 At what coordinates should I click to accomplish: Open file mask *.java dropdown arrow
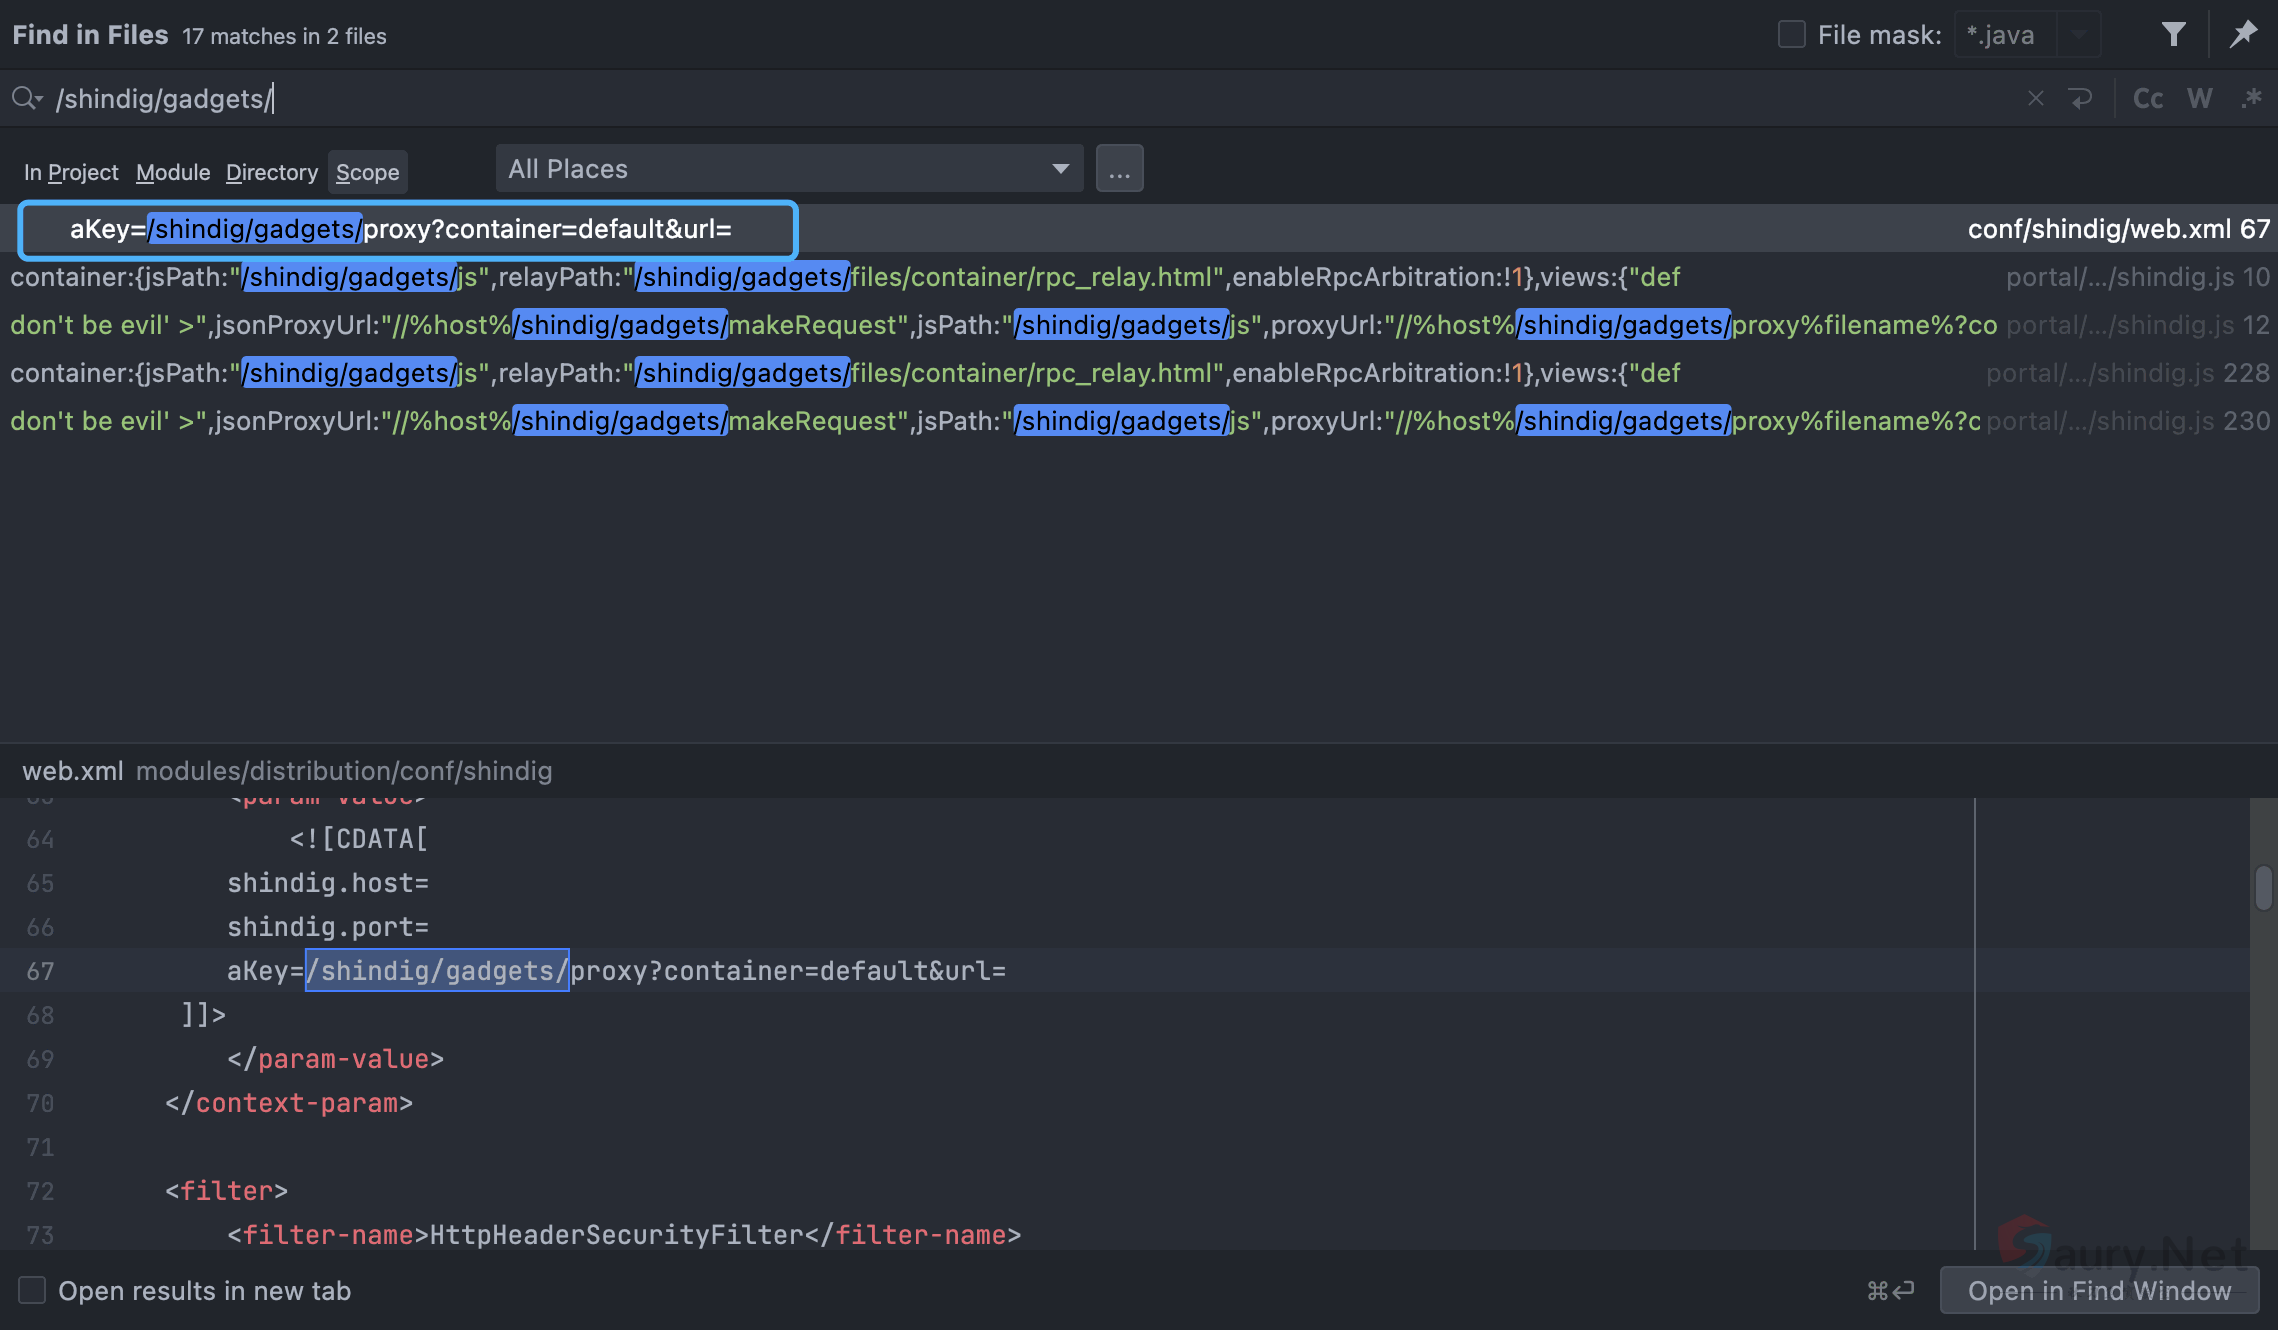pyautogui.click(x=2079, y=35)
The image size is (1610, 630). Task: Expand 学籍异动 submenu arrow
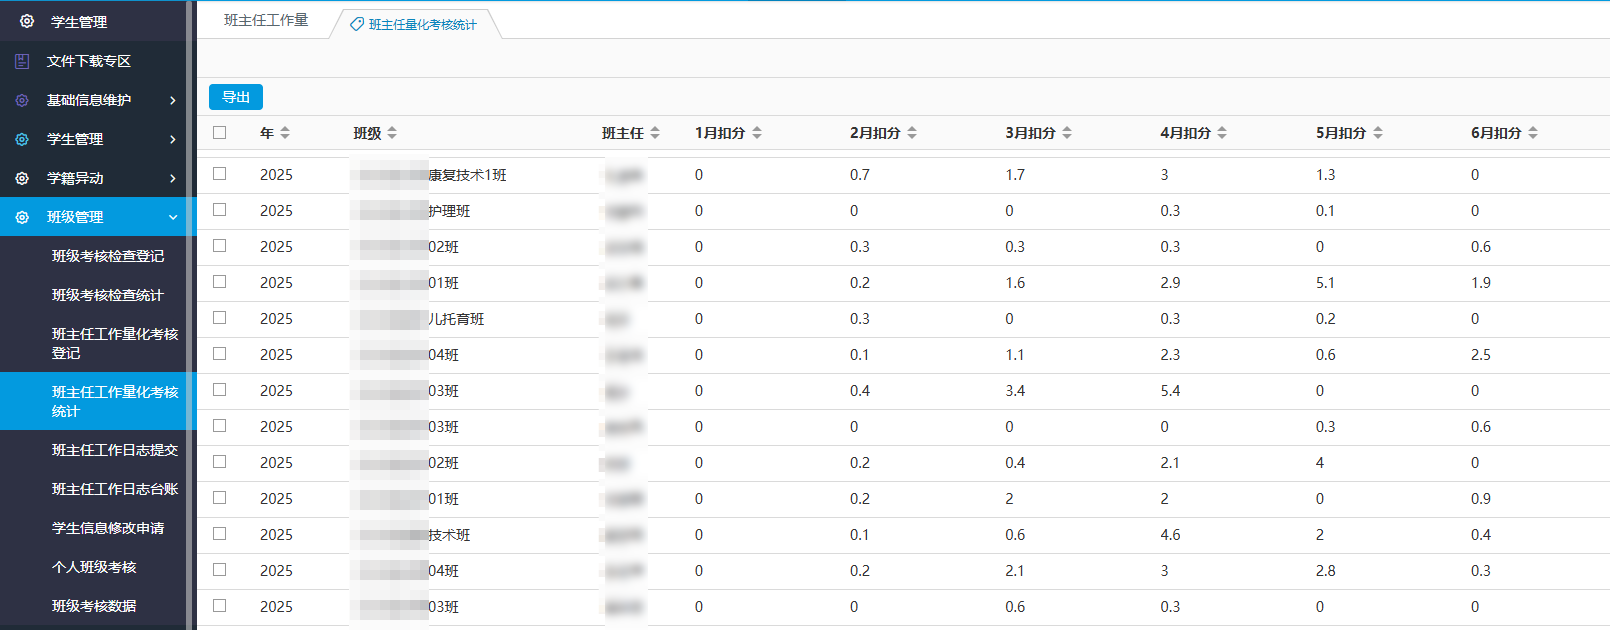click(x=173, y=178)
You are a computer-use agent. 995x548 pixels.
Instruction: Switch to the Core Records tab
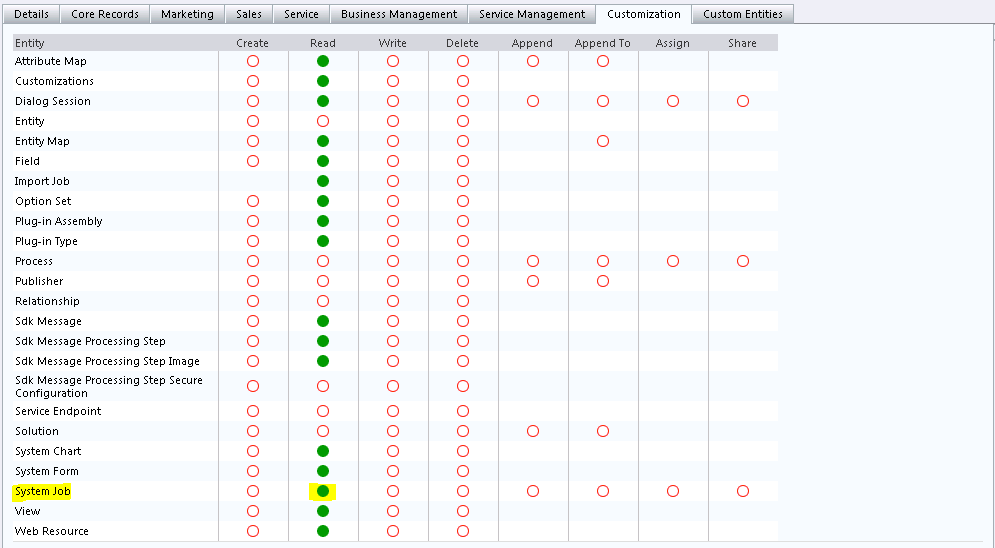click(105, 14)
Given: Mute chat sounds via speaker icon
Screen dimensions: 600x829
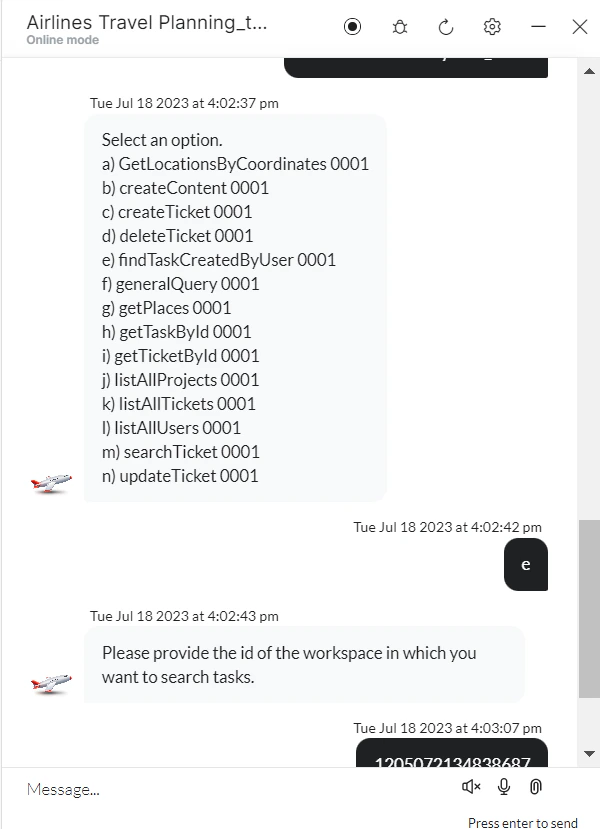Looking at the screenshot, I should click(x=470, y=787).
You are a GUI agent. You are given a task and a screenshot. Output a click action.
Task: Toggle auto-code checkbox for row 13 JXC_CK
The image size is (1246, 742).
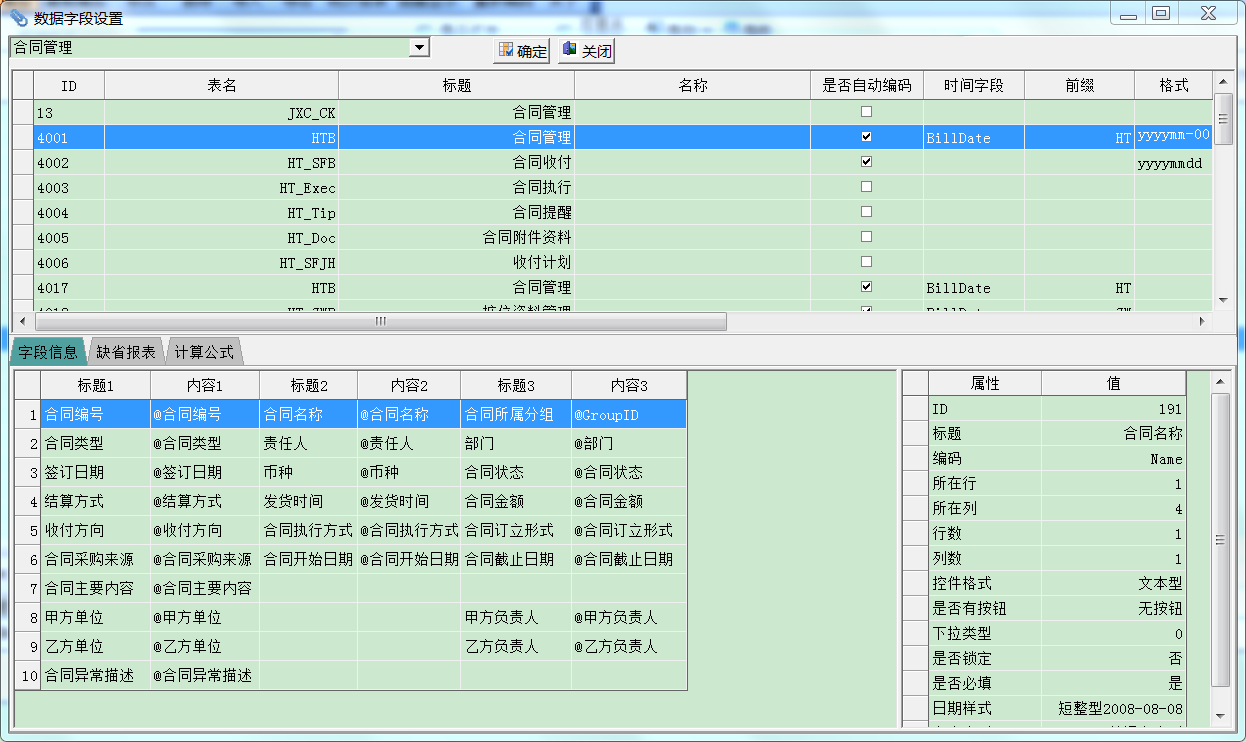click(x=866, y=112)
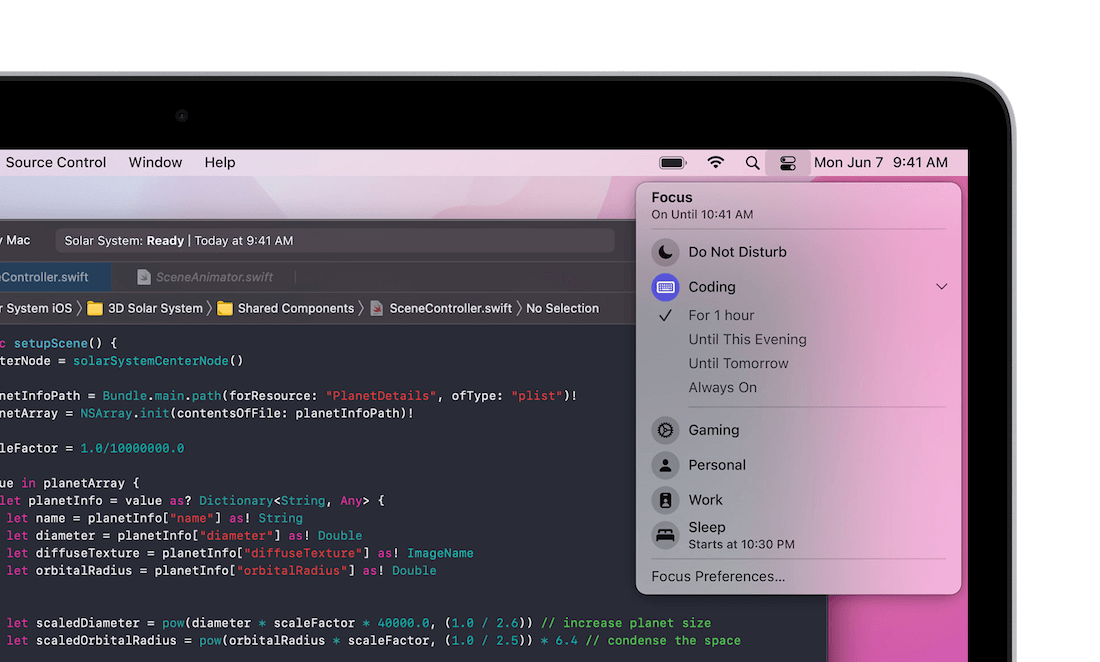1100x662 pixels.
Task: Open the Help menu
Action: point(220,163)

§ **WHAT TO DO**:
Rewrite every line of the entries above as a numbered list, skipping blank lines and leaving out the pictures.

§ **COMPLETE RESPONSE**:
1.  At what coordinates should I click to accomplish: Open file mask *.java dropdown arrow
2. pyautogui.click(x=2079, y=35)
3. The image size is (1610, 630). Task: Expand 学籍异动 submenu arrow
4. click(x=173, y=178)
5. You are a computer-use agent. 995x548 pixels.
6. Instruction: Switch to the Core Records tab
7. click(105, 14)
8. Given: Mute chat sounds via speaker icon
9. Screen dimensions: 600x829
10. Looking at the screenshot, I should click(x=470, y=787).
11. You are a GUI agent. You are given a task and a screenshot. Output a click action.
12. Task: Toggle auto-code checkbox for row 13 JXC_CK
13. The image size is (1246, 742).
14. click(x=866, y=112)
15. 1100x662 pixels.
16. Task: Open the Help menu
17. Action: point(220,163)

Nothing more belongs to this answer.